Salt stress response in Rice (Oryza sativa ssp. japonica): a focus on glutathione and sulphur metabolism

Increasing soil salinization poses a significant challenge to global agriculture, necessitating the identification of crop varieties with enhanced salt tolerance. This study investigates the phenotypic and molecular salt-stress response of four Italian rice varieties, Baldo, Onice, Selenio, and Vialone Nano, showing dissimilar susceptibility to salinity, aiming to identify molecular traits related to plant tolerance toward soil salinization. Phenotypic evaluations revealed Baldo and Onice as the most tolerant varieties while Selenio and Vialone Nano exhibited greater susceptibility. The different phenotypes observed after salt exposure were consistent with distinct patterns of reactive oxygen species (ROS) and antioxidant responses observed in the four rice varieties subjected to salt stress. These different biochemical responses were underpinned by the up-regulation of critical genes involved in glutathione biosynthesis and sulphur assimilation, which led to elevated glutathione levels in the stress-tolerant varieties of rice. Consequently, this caused a more pronounced rise in the antioxidant shield of the tolerant varieties compared to the sensitive ones.

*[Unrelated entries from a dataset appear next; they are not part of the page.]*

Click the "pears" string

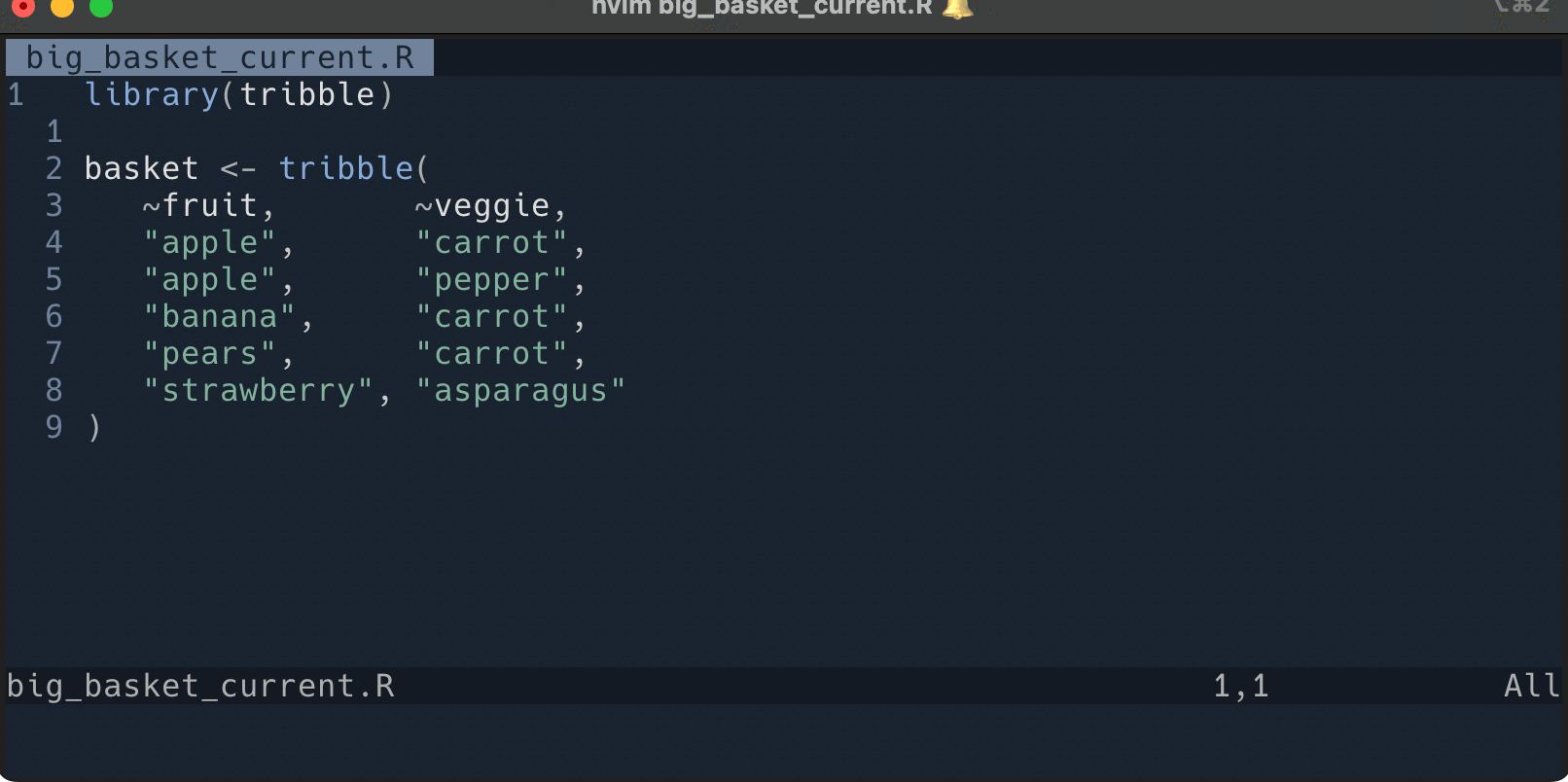[x=209, y=353]
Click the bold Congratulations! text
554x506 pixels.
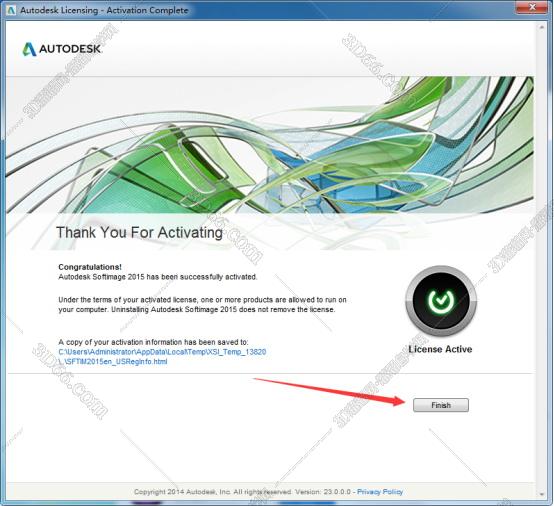tap(90, 267)
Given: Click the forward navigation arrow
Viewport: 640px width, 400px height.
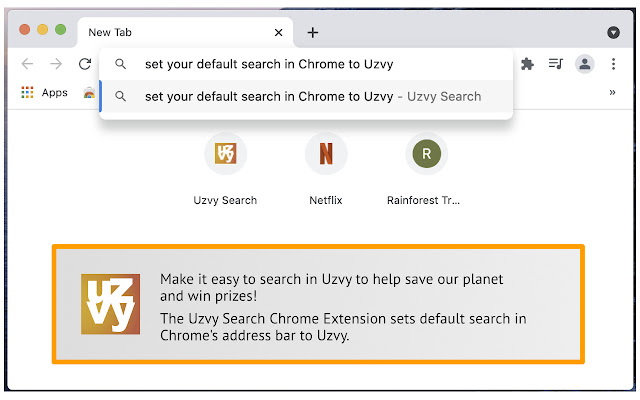Looking at the screenshot, I should tap(56, 64).
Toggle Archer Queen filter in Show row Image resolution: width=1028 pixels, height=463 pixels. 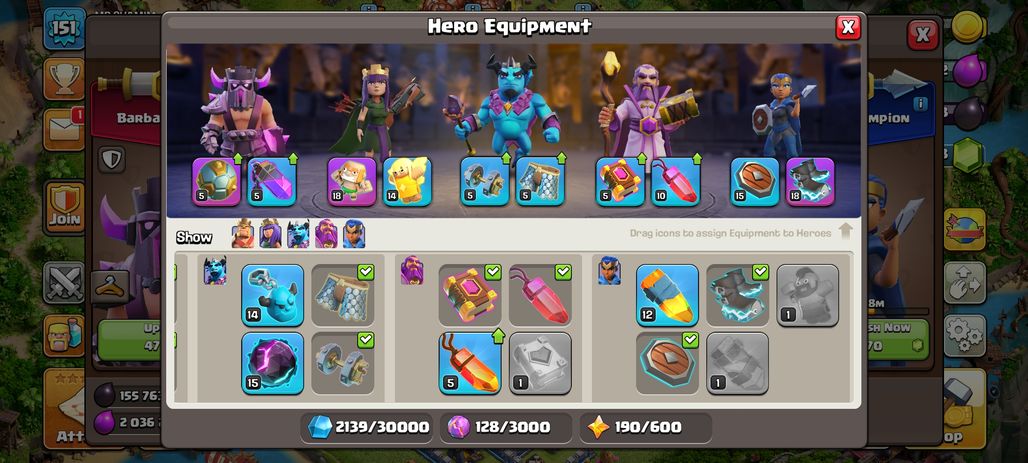pyautogui.click(x=270, y=234)
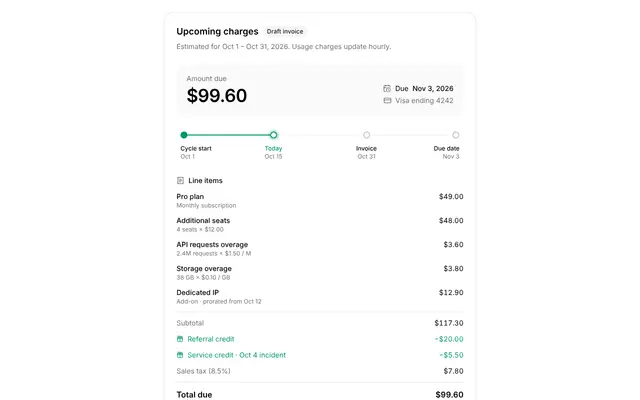640x400 pixels.
Task: Click the Referral credit gift icon
Action: pos(180,339)
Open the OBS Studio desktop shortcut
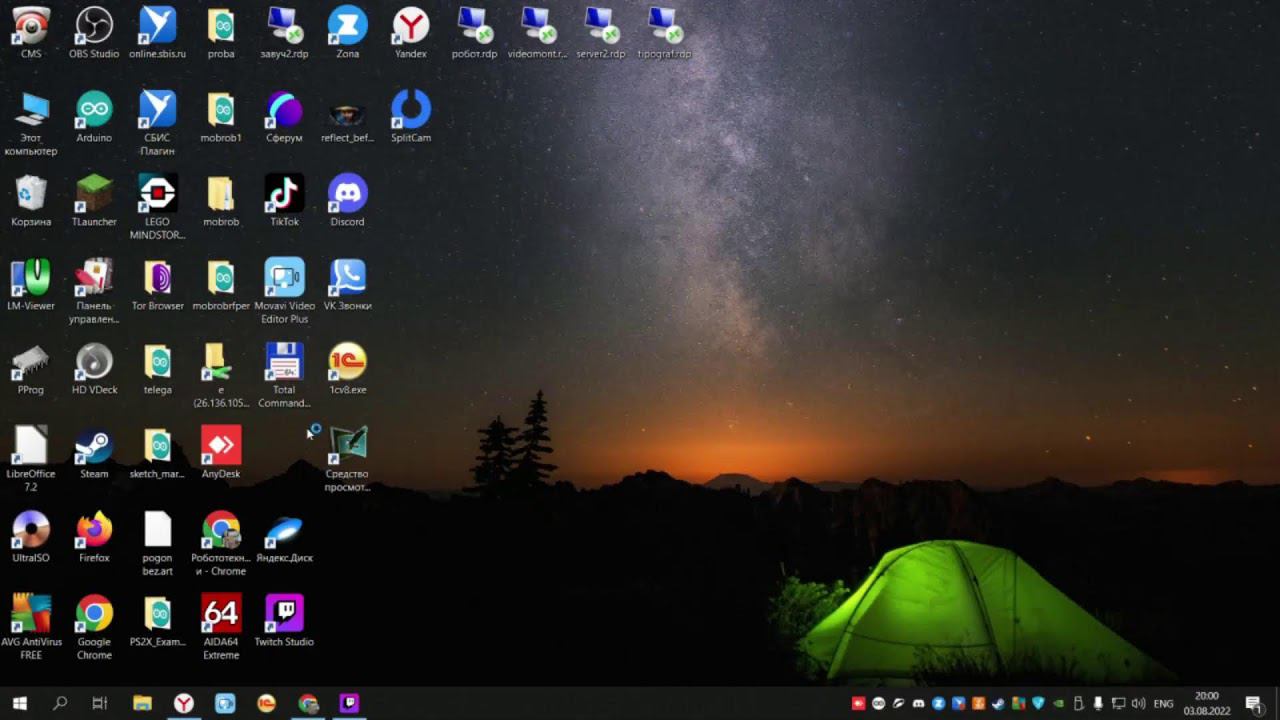Image resolution: width=1280 pixels, height=720 pixels. point(94,32)
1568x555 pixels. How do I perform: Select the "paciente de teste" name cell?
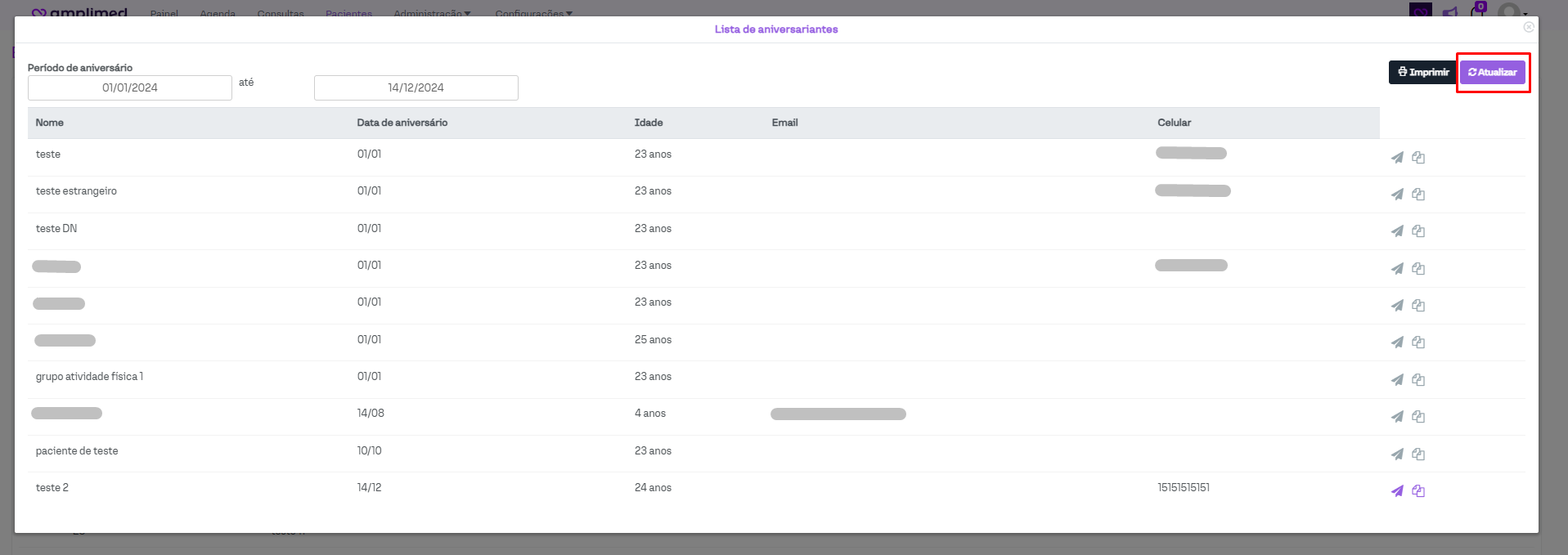point(77,451)
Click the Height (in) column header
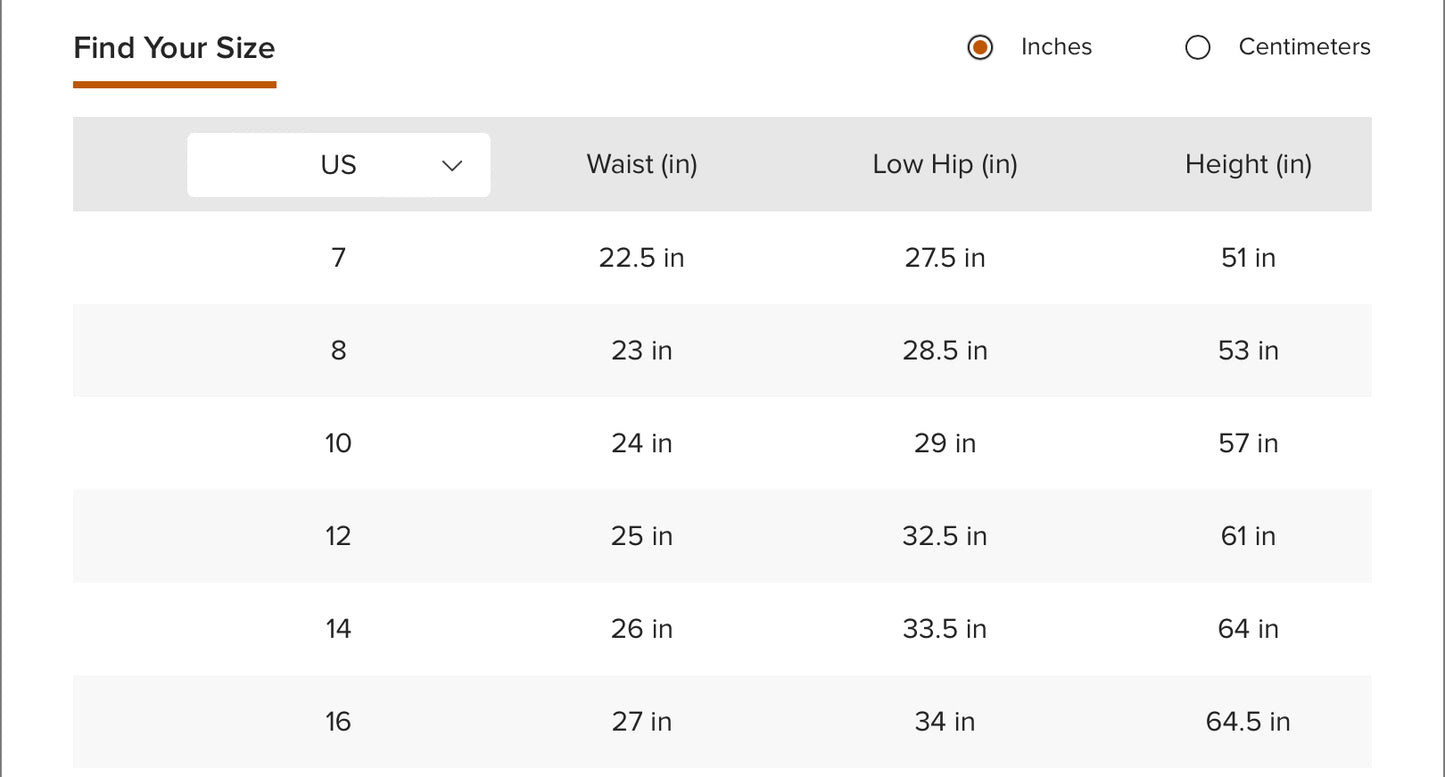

Moreover, a more detailed molecular investigation of the mechanisms possibly regulating sulphur metabolism revealed that epigenetic differences in sulphur-related genes highlighted potential heritable mechanisms of stress tolerance. In addition, tolerant varieties exhibited faster and more effective miR395-mediated post- translational regulation of key sulphur genes compared to sensitive ones, ensuring their efficient sulphur assimilation and glutathione production. Therefore, the findings reported in this study provide valuable insights into the physiological, molecular, and epigenetic mechanisms of salt tolerance in rice.